Text
※ ※ ※

Halloween Trick: North Street Complaint

I believe there’s usually a better way to do almost anything and, as a business person, well understand the value of customer complaints as a tool for driving improvement.

Complaints are like canaries in the coal mine alerting you to developing negative conditions – many organizations, though, would rather kill the canary than respond to their plaint.

In 2005, then Town Manager Cal Horton, made sure that the candidates for office were tied into Council’s information stream. This included citizen mail, status reports, early agenda items and advisory board work product.

After the 2005 election, I asked Council to make this information available to the wider public. In spite of professing an interest in transparent governance, the majority of Council decided not to expose our residents to citizen complaints or alert folks early to developing policy problems.

The Chapel Hill Police Department reports that last night’s Halloween bash, attended by 82,000 folks, went fairly well – at least based on the numbers:

Simple Affray(4),Assault on a Female (1),Simple Assault(2),Drunk and Disruptive(3),Assault on an EMS(1),Disorderly Conduct(1),Assault on an LEO(2),Resist and Delay(3),Failure to Disperse(1).

Orange County Emergency Medical Services responded to thirty-one calls and eight people were transported to UNC Hospitals. Twenty-one of the calls were related to intoxication.

※ ※ ※

Data

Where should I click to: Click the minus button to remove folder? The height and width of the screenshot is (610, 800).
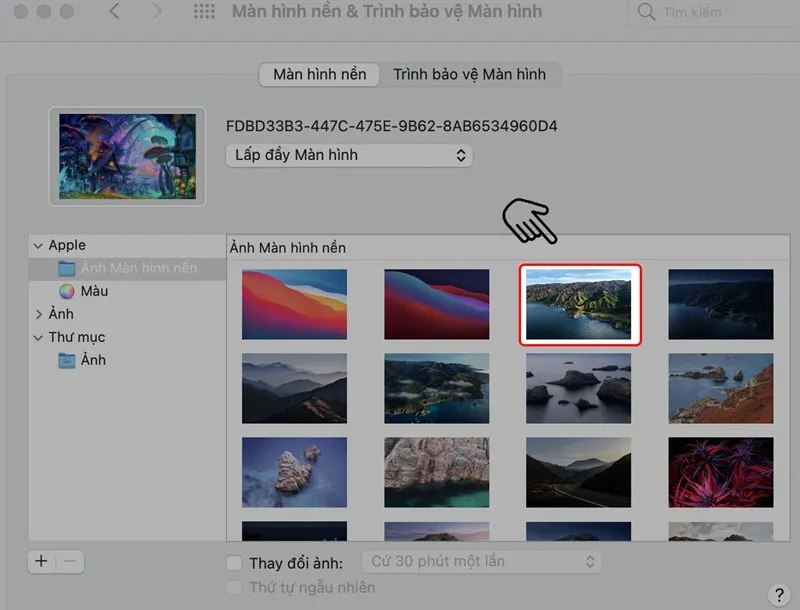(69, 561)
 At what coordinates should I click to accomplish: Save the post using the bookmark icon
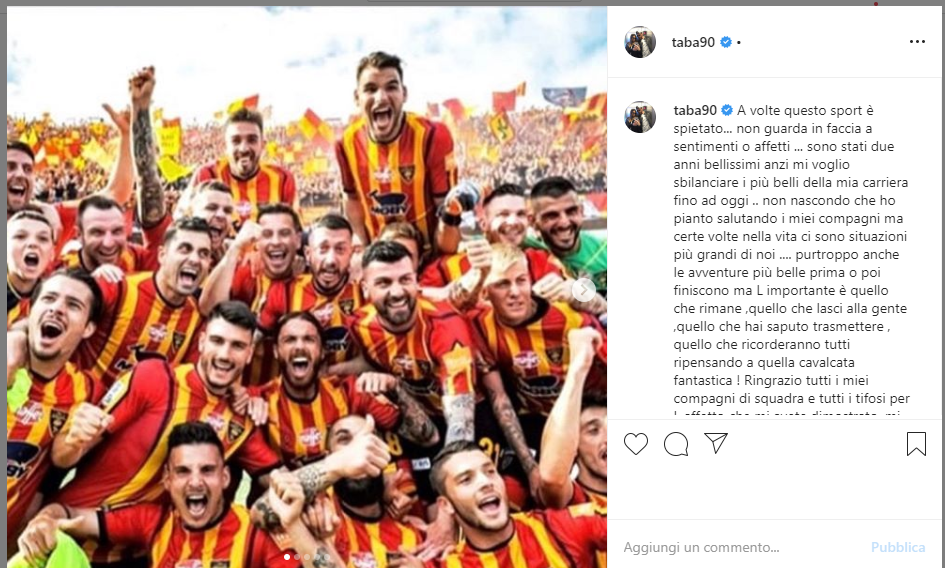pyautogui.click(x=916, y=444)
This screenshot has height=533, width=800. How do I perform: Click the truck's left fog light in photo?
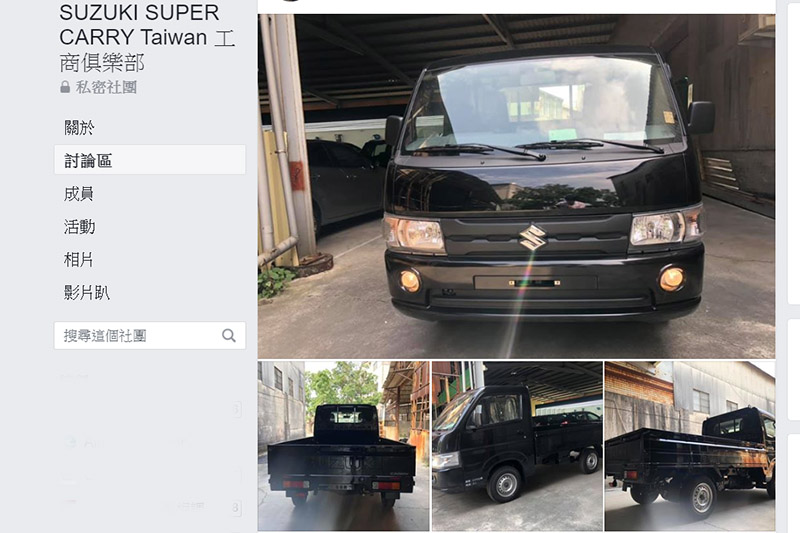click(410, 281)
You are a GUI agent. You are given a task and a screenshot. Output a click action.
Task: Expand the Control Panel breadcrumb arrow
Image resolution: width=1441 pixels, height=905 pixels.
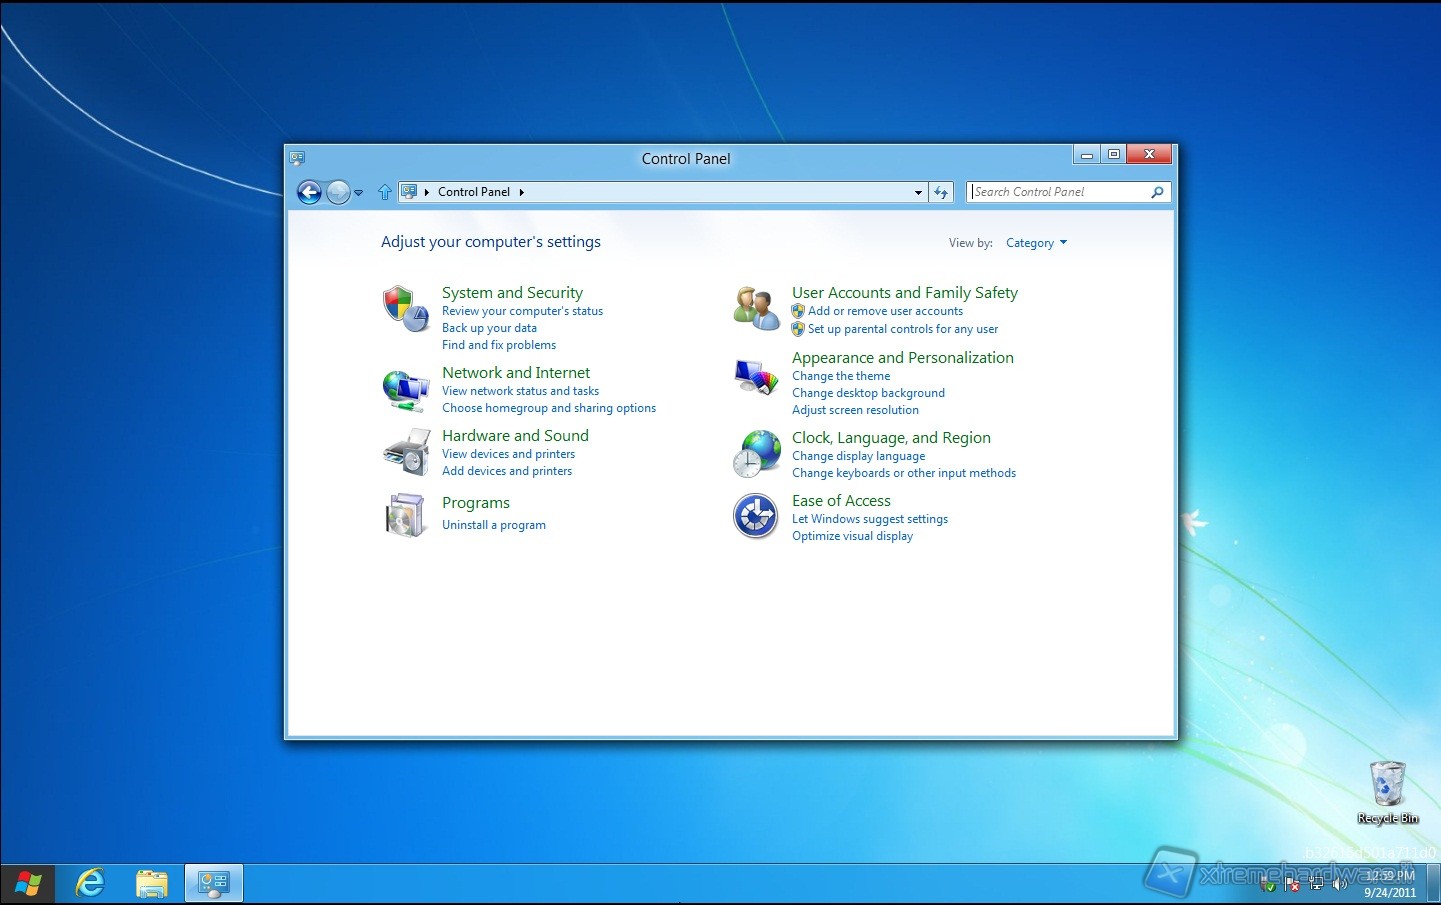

※ ※ ※

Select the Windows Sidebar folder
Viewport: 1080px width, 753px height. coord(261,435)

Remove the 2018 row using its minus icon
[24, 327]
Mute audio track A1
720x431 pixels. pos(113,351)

※ ※ ※

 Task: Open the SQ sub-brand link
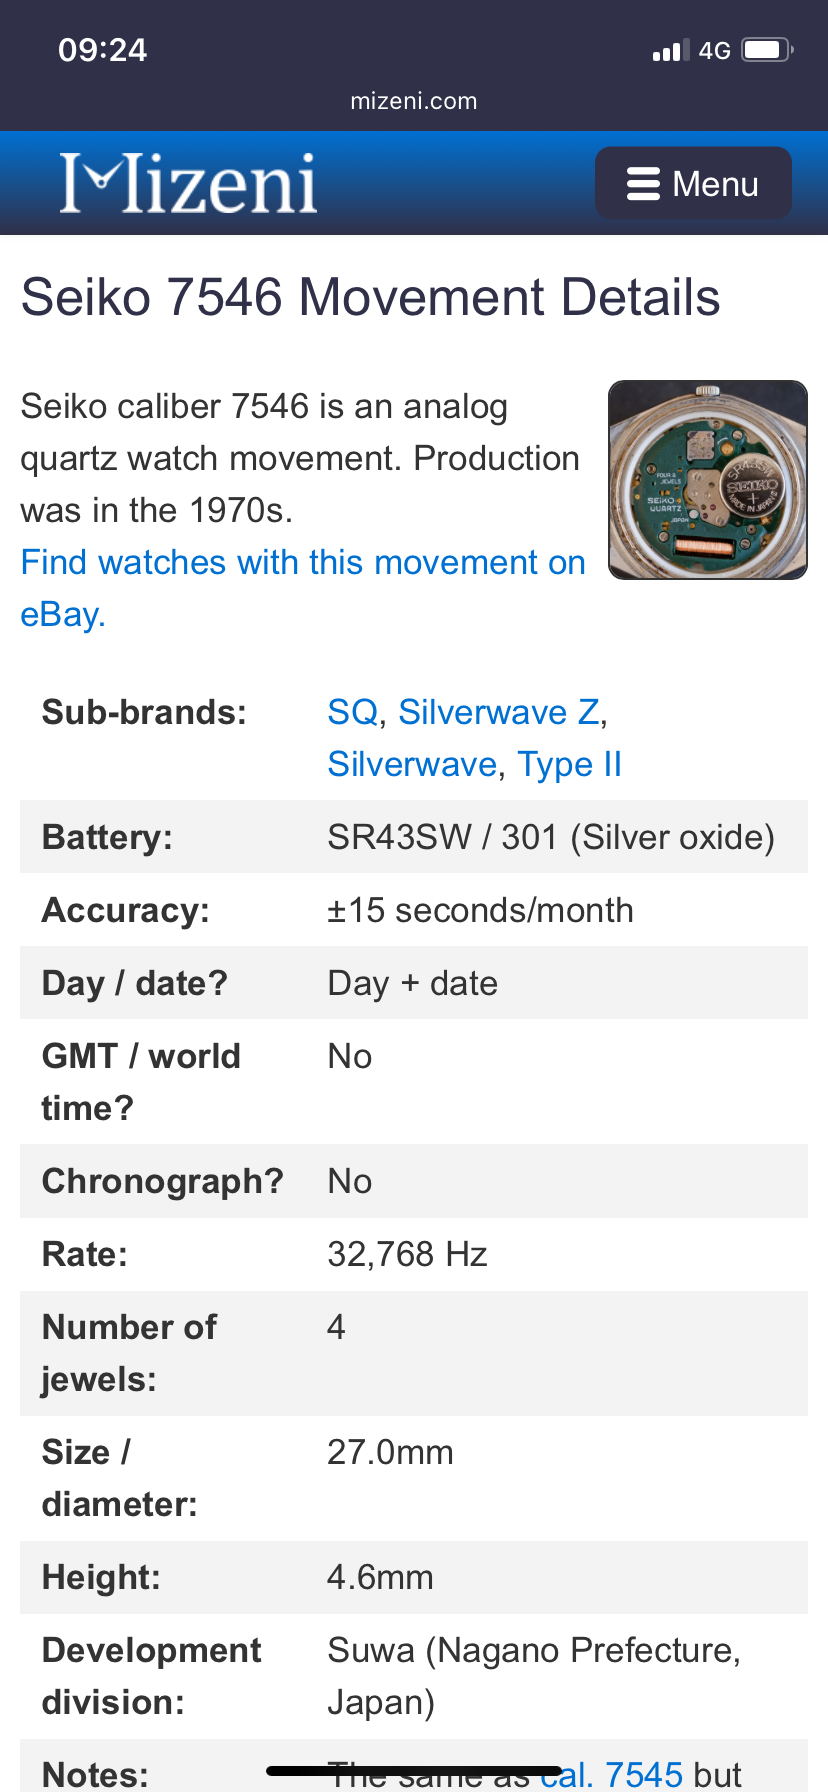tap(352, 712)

※ ※ ※

Study questions
1. Answer these questions from the North Street Complaint post:
(a) Who was Town Manager in 2005?
(b) How many people attended the Halloween bash?
(c) How many people were transported to UNC Hospitals?
2. Please transcribe the North Street Complaint post between "After the 2005" and "Delay(3),Failure to Disperse(1).", inclusive.
3. Pick up the North Street Complaint post after its last sentence and keep writing.
The data above comes from a separate source and has no connection to the North Street Complaint post.

Answers to the exercise
1.
(a) Cal Horton
(b) 82,000
(c) Eight

2.
After the 2005 election, I asked Council to make this information available to the wider public. In spite of professing an interest in transparent governance, the majority of Council decided not to expose our residents to citizen complaints or alert folks early to developing policy problems.

The Chapel Hill Police Department reports that last night’s Halloween bash, attended by 82,000 folks, went fairly well – at least based on the numbers:

Simple Affray(4),Assault on a Female (1),Simple Assault(2),Drunk and Disruptive(3),Assault on an EMS(1),Disorderly Conduct(1),Assault on an LEO(2),Resist and Delay(3),Failure to Disperse(1).

3.
Sounds good but not everyone was happy about our Town’s effectiveness:

The control on our street, NORTH STREET off Hillsborough tonight was ridiculous! By 10PM, the street was filled with cars that didn’t belong here. I spoke with the “traffic control” people and they said “…nobody told us anything…”. They let anyone down the street to park who asked them to, they had no cones until they found some up near Rosemary Street, and had no clue what they were supposed to do. This is the most ridiculous traffic control during Halloween I have ever seen. Someone at the Town needs to take control of this Halloween disaster and protect the neighborhoods from the thousands who invade the Town each year.

There is no reason to spend this much tax money on an event and NOT
protect the people who live here!

Now, we could look at this an isolated complaint, be comfortable with the overall numbers and not investigate any further OR we could look at this as an opportunity to do better next year.